FS#20056 - [pacman] implement parallel transfers

Attached to Project: Pacman
Opened by Tomas Mudrunka (harvie) - Friday, 02 July 2010, 18:39 GMT
Last edited by Eli Schwartz (eschwartz) - Monday, 10 August 2020, 19:42 GMT
Task Type Feature Request
Category General
Status Closed
Assigned To Anatol Pomozov (anatolik)
Architecture All
Severity Medium
Priority Normal
Reported Version 3.3.3
Due in Version 6.0.0
Due Date Undecided
Percent Complete 100%
Votes 41
Private No

Details

Summary and Info:
i'd like to see parallel transfers implemented directly in pacman. we can download two or more packages at the same time and we can also download each package from different mirror. we can also -Sy repo indexeses from all repositories parallely.

i know that there are some wrappers like powerpill, etc... but i don't like them much and i think that such feature should be implemented directly in pacman. pacman can use 3rd party binaries ("XferCommand") to download the packages and other files, so i believe that such commands can be run on background...

but clean output of pacman should be also preserved... eg.: apt-get is able to process more files parallely, but it looks like vomiting 50 litres of some ugly sh*t into the terminal. there should be some nice progress bar showing overall process and not leaving mess on screen or maybe there can be multiple progressbars (one for each running process). anyway the clean look of pacman output should be definitely preserved, but parallel transfers are really usefull feature...

peace
This task depends upon

Closed by  Eli Schwartz (eschwartz)
Monday, 10 August 2020, 19:42 GMT
Reason for closing:  Implemented
Additional comments about closing:  Implemented for the internal downloader in various commits including

557845bc971ff272c53da773baea277a2d2d47b8
0346e0eef224ab8ba22b659026ffdf2bfe95f3ae
16d98d657748fdbf32ab24db56d3cd4a23447673

Please open a new ticket for XferCommand support, if desired.
Comment by Dan McGee (toofishes) - Friday, 02 July 2010, 18:42 GMT
I've never understood the need for this type of thing- are there not mirrors that can keep up with your connection speed? This would not benefit me whatsoever as I always saturate my connection, so chances of me wanting to work on this are pretty close to zero.
Comment by Tomas Mudrunka (harvie) - Friday, 02 July 2010, 19:07 GMT
1.) your isp can already have the file in his cache when you are able to receive it
2.) if you are waiting for one of unresponsive repos (unofficial repos are often down eg.: arch-games, etc...) you can download files (or wait for timeout) from other repos in meantime
2.1) sometimes server just stucks and one of it's processes becomes bit unresponsive, while new connections are running well
3.) today it's bit shame to make FTP/HTTP transfers synchronously. imagine that some stupid server software will be able to serve only to one client at the time and some client will stuck. this can be done in some early-ARPANet laboratory, but now? oh, come on! this is similar. we should not wait for slow people.

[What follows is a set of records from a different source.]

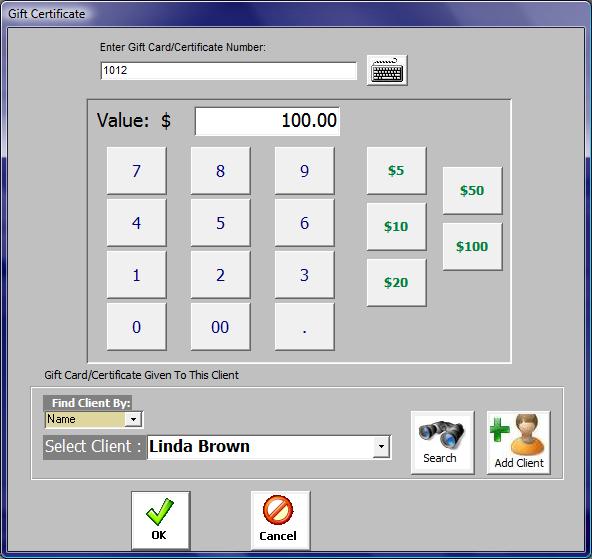Screen dimensions: 592x559
Task: Tap the decimal point key
Action: point(305,327)
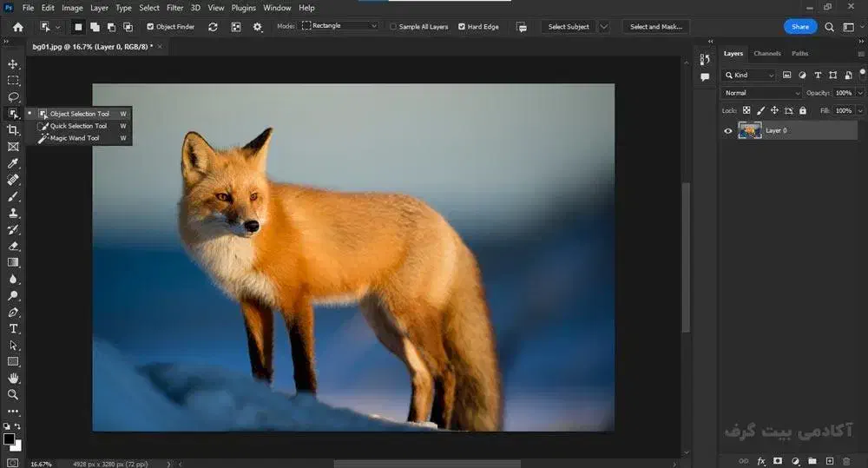Choose Magic Wand Tool from flyout
This screenshot has height=468, width=868.
pyautogui.click(x=74, y=138)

imagine this 100% parallelized future with all those big clusters of servers with multiple quantum processors and "distributed everything" creating one big swarm sharing all resources. archlinux is fast and almost ready for future, pacman should be also :-)))
Comment by Allan McRae (Allan) - Thursday, 08 July 2010, 04:47 GMT
Despite the above explanation that confused me more than anything... I can see some use for this coming from a place that tends to be far away for various non-Arch repos.

However, I generally do other things while an update runs so I would have no motivation to implement this either. Also, I think it would be herd to keep our nice output (I agree that apt's output in this respect is horrendous).

I think this is a "patches welcome" type request, as long as the number of parallel downloads was configurable and the output stayed sane.
Comment by Tomas Mudrunka (harvie) - Thursday, 24 March 2011, 15:25 GMT
i can imagine output as:

file: [++++______+++++_____+++_______]
(same file downloaded parallely 3times - maybe from different mirrors specified in pacman.conf)

core/file1, archaudio/file2, arch-games/file3:
[+++++_________][++++++++______][+++___________]
(three different files downloaded parallely - in optimal case downloaded each from different repository)
Comment by Matt Peterson (ricochet1k) - Friday, 22 April 2011, 15:58 GMT
I know there are a few programs, such as Aria2, that are designed to run many simultaneous downloads that can be read from a file, and already have some kind of nice output handling. Adding parallel download directly to pacman might be hard, but how hard would it be to add a ParallelXferCommand option to pacman.conf that would take an output directory and a file with a list of the files to download? That way at least it wouldn't take a pacman wrapper to do parallel downloads.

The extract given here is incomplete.